* _Activity_
Keep the wording of every entry intact in your copy, and omit the pictures.

(Supplied entries Opens)

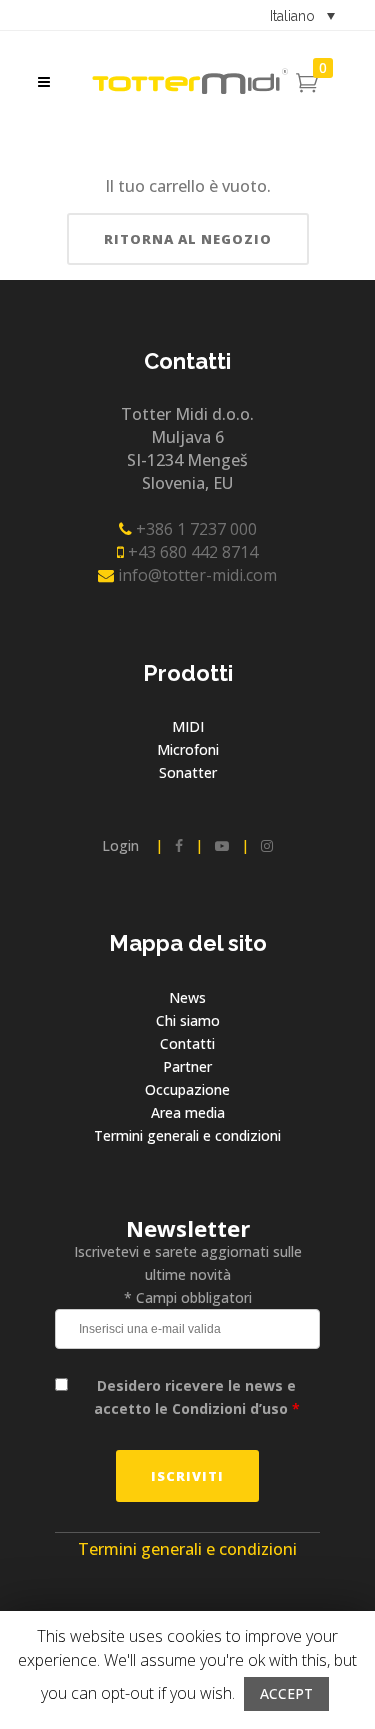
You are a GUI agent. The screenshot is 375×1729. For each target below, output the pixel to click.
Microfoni (188, 749)
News (187, 997)
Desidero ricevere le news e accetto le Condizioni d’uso (197, 1397)
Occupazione (187, 1089)
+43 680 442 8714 (191, 552)
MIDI (188, 726)
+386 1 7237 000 (194, 529)
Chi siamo (188, 1020)
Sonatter (188, 772)
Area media (188, 1112)
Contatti (187, 1043)
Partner (187, 1066)
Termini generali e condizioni (187, 1135)
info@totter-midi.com (195, 575)
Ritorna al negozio (188, 239)
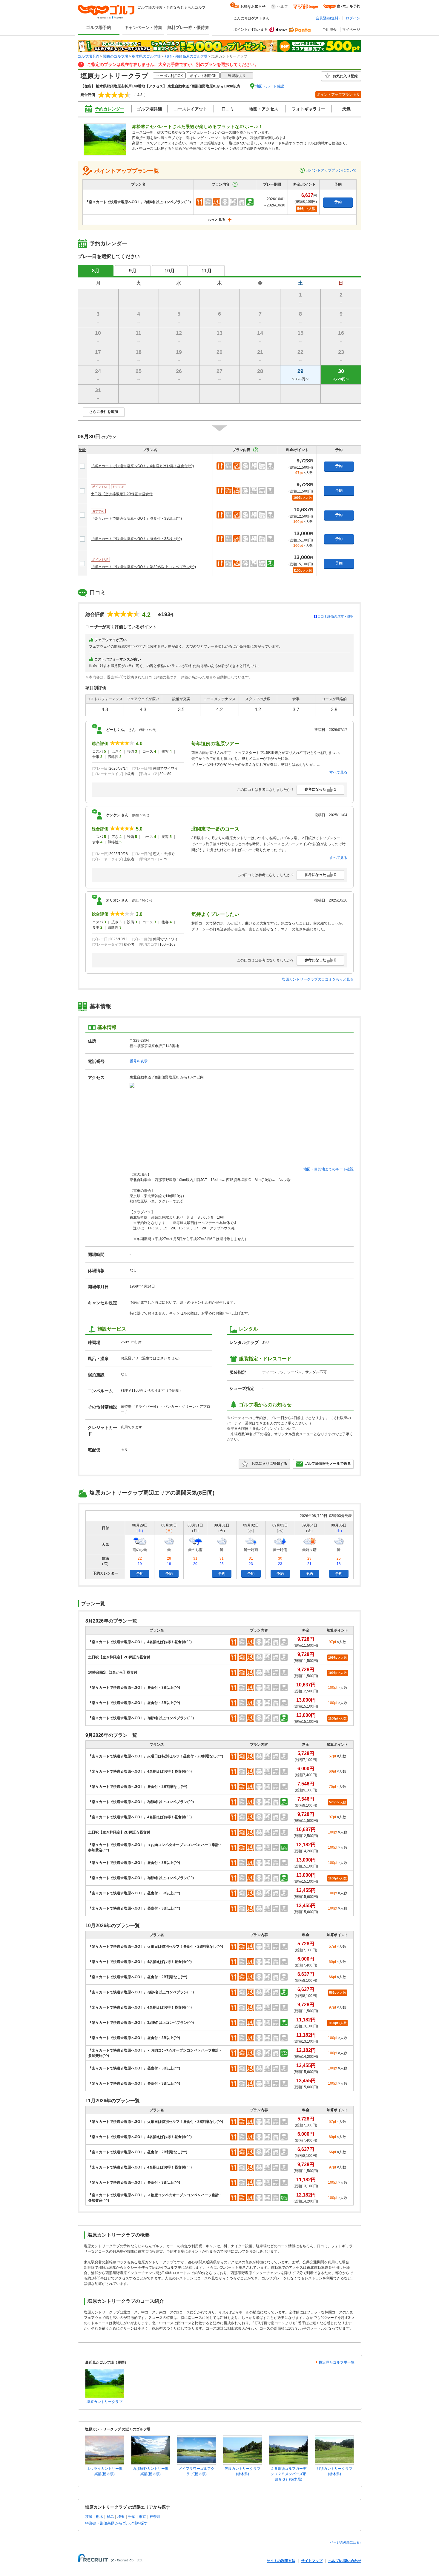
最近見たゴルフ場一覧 (336, 2362)
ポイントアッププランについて (331, 170)
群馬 (110, 2517)
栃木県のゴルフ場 (146, 56)
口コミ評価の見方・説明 (335, 616)
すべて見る (338, 772)
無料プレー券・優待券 (188, 27)
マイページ (351, 29)
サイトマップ (312, 2561)
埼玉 (121, 2517)
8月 (95, 270)
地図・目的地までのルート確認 (328, 1169)
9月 (132, 270)
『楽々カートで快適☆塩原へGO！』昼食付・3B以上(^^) (136, 518)
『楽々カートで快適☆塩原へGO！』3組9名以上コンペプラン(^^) (143, 567)
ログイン (353, 18)
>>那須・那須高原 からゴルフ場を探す (116, 2523)
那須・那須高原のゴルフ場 (186, 56)
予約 (338, 202)
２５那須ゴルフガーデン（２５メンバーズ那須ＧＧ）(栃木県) (288, 2474)
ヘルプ (282, 6)
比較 (82, 450)
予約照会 (329, 29)
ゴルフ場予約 (98, 27)
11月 (207, 270)
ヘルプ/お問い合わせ (344, 2561)
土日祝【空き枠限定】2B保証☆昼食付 (122, 494)
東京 (142, 2517)
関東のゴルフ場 (115, 56)
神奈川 (155, 2517)
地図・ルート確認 (269, 86)
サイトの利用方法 (281, 2561)
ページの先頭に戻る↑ (345, 2542)
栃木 (99, 2517)
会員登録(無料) (328, 18)
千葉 (131, 2517)
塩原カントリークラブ (104, 2402)
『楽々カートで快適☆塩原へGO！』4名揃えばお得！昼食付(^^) (142, 466)
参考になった (320, 789)
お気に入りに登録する (269, 1463)
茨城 (88, 2517)
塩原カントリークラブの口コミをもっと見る (318, 979)
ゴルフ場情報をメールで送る (327, 1463)
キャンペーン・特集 (143, 27)
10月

(Supplied entries Closes)

* _Final answer_
You are a GUI agent. The screenshot is 375×1729. For each target below, output the pixel to click.
Microfoni (188, 749)
News (187, 997)
Desidero ricevere le news e accetto le Condizioni d’uso (197, 1397)
Occupazione (187, 1089)
+43 680 442 8714 (191, 552)
MIDI (188, 726)
+386 1 7237 000 (194, 529)
Chi siamo (188, 1020)
Sonatter (188, 772)
Area media (188, 1112)
Contatti (187, 1043)
Partner (187, 1066)
Termini generali e condizioni (187, 1135)
info@totter-midi.com (195, 575)
Ritorna al negozio (188, 239)
最近見たゴルフ場一覧 (336, 2362)
ポイントアッププランについて (331, 170)
群馬 (110, 2517)
栃木県のゴルフ場 (146, 56)
口コミ評価の見方・説明 (335, 616)
すべて見る (338, 772)
無料プレー券・優待券 (188, 27)
マイページ (351, 29)
サイトマップ (312, 2561)
埼玉 (121, 2517)
8月 (95, 270)
地図・目的地までのルート確認 (328, 1169)
9月 (132, 270)
『楽々カートで快適☆塩原へGO！』昼食付・3B以上(^^) (136, 518)
『楽々カートで快適☆塩原へGO！』3組9名以上コンペプラン(^^) (143, 567)
ログイン (353, 18)
>>那須・那須高原 からゴルフ場を探す (116, 2523)
那須・那須高原のゴルフ場 (186, 56)
予約 (338, 202)
２５那須ゴルフガーデン（２５メンバーズ那須ＧＧ）(栃木県) (288, 2474)
ヘルプ (282, 6)
比較 (82, 450)
予約照会 (329, 29)
ゴルフ場予約 (98, 27)
11月 (207, 270)
ヘルプ/お問い合わせ (344, 2561)
土日祝【空き枠限定】2B保証☆昼食付 (122, 494)
東京 (142, 2517)
関東のゴルフ場 (115, 56)
神奈川 (155, 2517)
地図・ルート確認 (269, 86)
サイトの利用方法 (281, 2561)
ページの先頭に戻る↑ (345, 2542)
栃木 (99, 2517)
会員登録(無料) (328, 18)
千葉 (131, 2517)
塩原カントリークラブ (104, 2402)
『楽々カートで快適☆塩原へGO！』4名揃えばお得！昼食付(^^) (142, 466)
参考になった (320, 789)
お気に入りに登録する (269, 1463)
茨城 (88, 2517)
塩原カントリークラブの口コミをもっと見る (318, 979)
ゴルフ場情報をメールで送る (327, 1463)
キャンペーン・特集 (143, 27)
10月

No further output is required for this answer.